The World Bank’s methodology makes these aspects ‘easy to rank’. It does not translate well into ease of doing business. Pictures of the shape of the system, such as a ‘spider diagram’ in which the conditions of all critical variables are shown in the same picture, would reveal more. Very fast progress on one or two subsystems, with limited progress on the others, will show a lopsided picture in a spider diagram—an indication of ill-health of the system. Consider again the example of human health mentioned before. The spider diagram of the health of the body with 7s in all variables will be more rounded. But the other diagram, with high numbers on some and very poor numbers on others will point to the areas that need attention, rather than suppressing them within an overall indication of high achievement.
Rankings are useful for ‘naming and shaming’, though not useful for focusing attention on areas needing improvement. While the independent panel was preparing its report on the World Bank’s Ease of Doing Business project, the erstwhile Indian Planning Commission examined conditions within the country. The Planning Commission recommended a systems approach, rather than a ranking approach, to assist states to improve conditions on the ground, particularly for small enterprises that generate the most employment. It recommended the use of techniques such as spider diagrams to make the overall health of states’ systems visible, and to point to areas needing improvement. Such a systems analysis, if it is being done now, seems to have been overtaken by the very visible ranking of states.

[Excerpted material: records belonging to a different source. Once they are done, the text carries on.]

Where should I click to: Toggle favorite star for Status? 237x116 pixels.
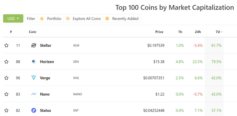pyautogui.click(x=6, y=110)
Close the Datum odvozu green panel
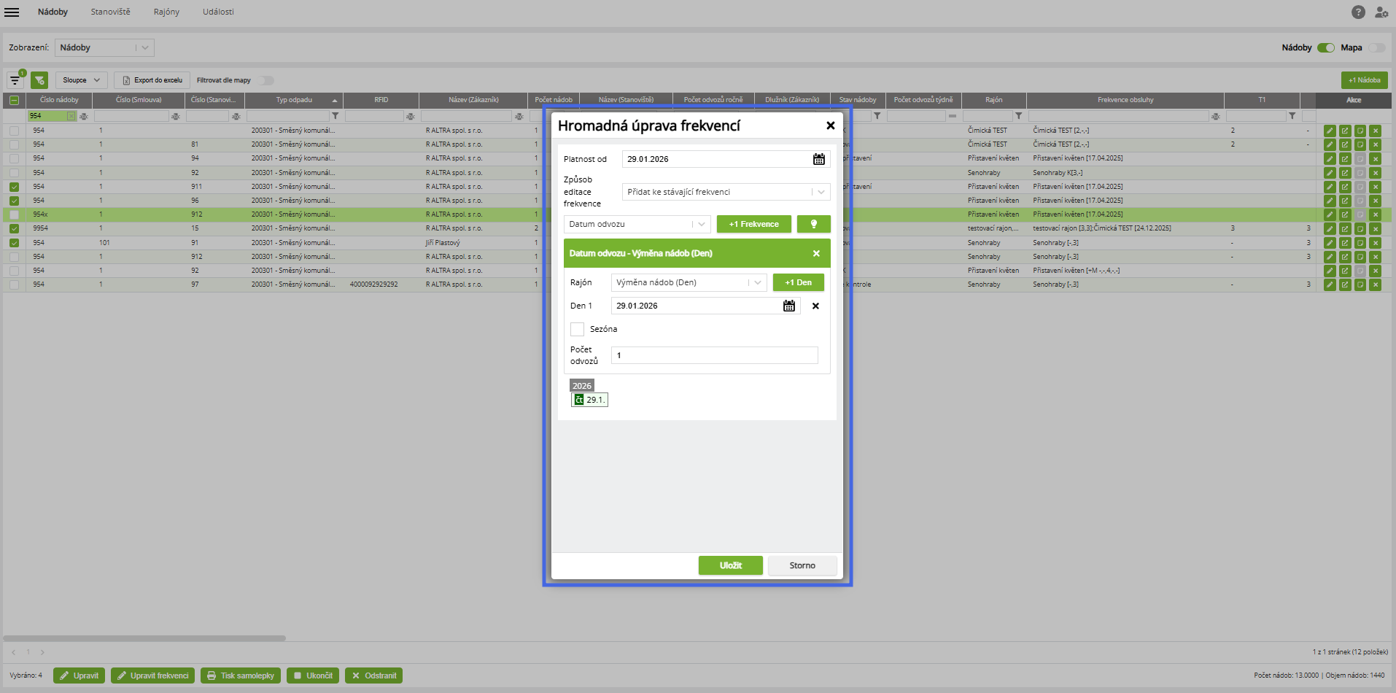 click(x=816, y=253)
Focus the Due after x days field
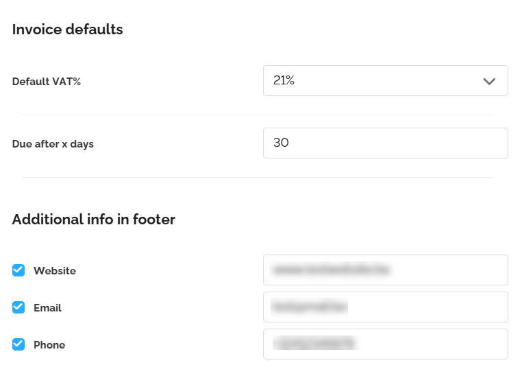The height and width of the screenshot is (378, 522). 385,143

The health of a complex system cannot be gauged from a single number. The shape of a system matters, not just its size. The size of the GDP, the number that attracts great attention as a surrogate of a country’s development, does not reveal the deterioration of the environment, or the inequalities in society, caused by the blinkered pursuit of GDP. Replacing GDP with a singular ‘happiness index’ or ‘sustainability index’ will no doubt broaden what is measured. But why is a single number required? How will it help a country know what is going on inside it? It will be more useful to present some form of ‘balanced’ score card, such as a spider diagram, as an x-ray to reveal the conditions of all critical subsystems.